"Music therapy is the systematic use of music, within a developing relationship between patient and therapist to restore, maintain, and improve physical, emotional, psychosocial and neurologic function."
Institute for Music and Neurologic Function
I'm finding an interesting effect of iPoding. Much like smells, I'm finding that songs are triggering certain memories.
"We Are Each Other" from the Beautiful South's 0898 or, really, anything from the Housemartin's The People Who Grinned Themselves to Death conjure up images of my Junior year of college, looking over the campus from the 13th floor of Tower 2. Good times.
Or, Poe's "Angry Johnny" or "Trigger Happy Jack (Drive by a Go-Go)" putting me in my awesome apartment in the Central West End right after college.
One must also be careful about what ends up in your iPod "session." OMD was cool for a suburban St. Louis high school stud like me, but after Tesla Girls comes on, say, the third time, you're begrudging iTunes for finding it in the "archives" folder.

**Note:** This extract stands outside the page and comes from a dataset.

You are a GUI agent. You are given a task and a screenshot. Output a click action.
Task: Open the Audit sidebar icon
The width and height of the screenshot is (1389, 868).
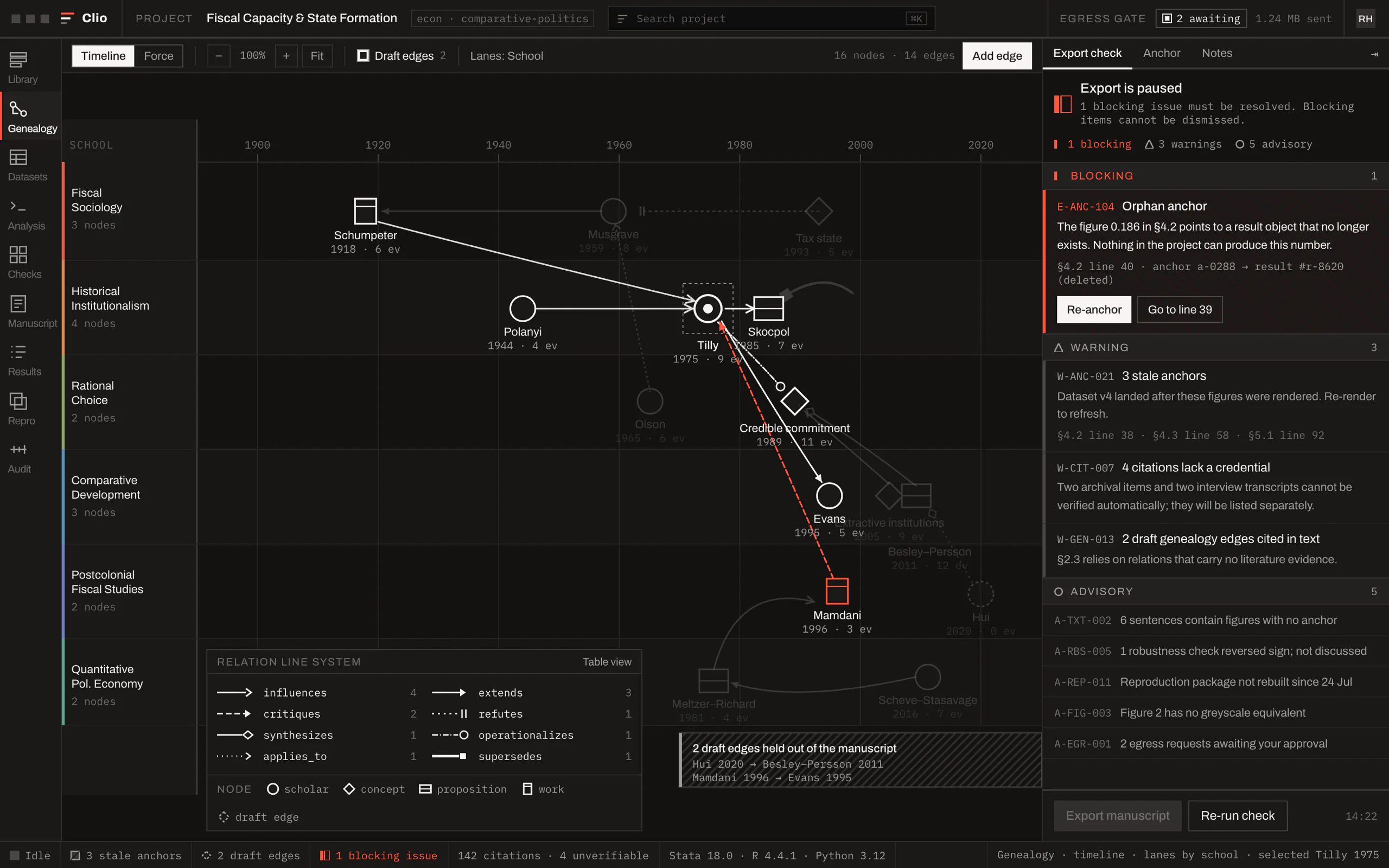tap(18, 450)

Or, send you running to take out the Propellerhead's "History Repeating." (The shuffle function's shortcomings are well-documented, but come on!)
God forbid that heavy rotation ruins the soothing nature of Bill Wither's Use Me Up or the emotional impact of Jeff Buckley's Morning Theft.
Still, with the effects of these rememberances, I'm starting to wonder if these constant, system-driven reminders of times past will start to connect us to thoughts, ideas, or moments long (or lately) forgotten - allowing us to spend a tiny bit of extra time adding to our language studies, or finding that one additional piece of information that proves your hypothesis.
Will the iPod help us continue to slowly expand our capacity for knowledge, reducing slightly how much time we're caught up in "managing" our current library?
Maybe, instead, we'll just get to sleep before midnight for once.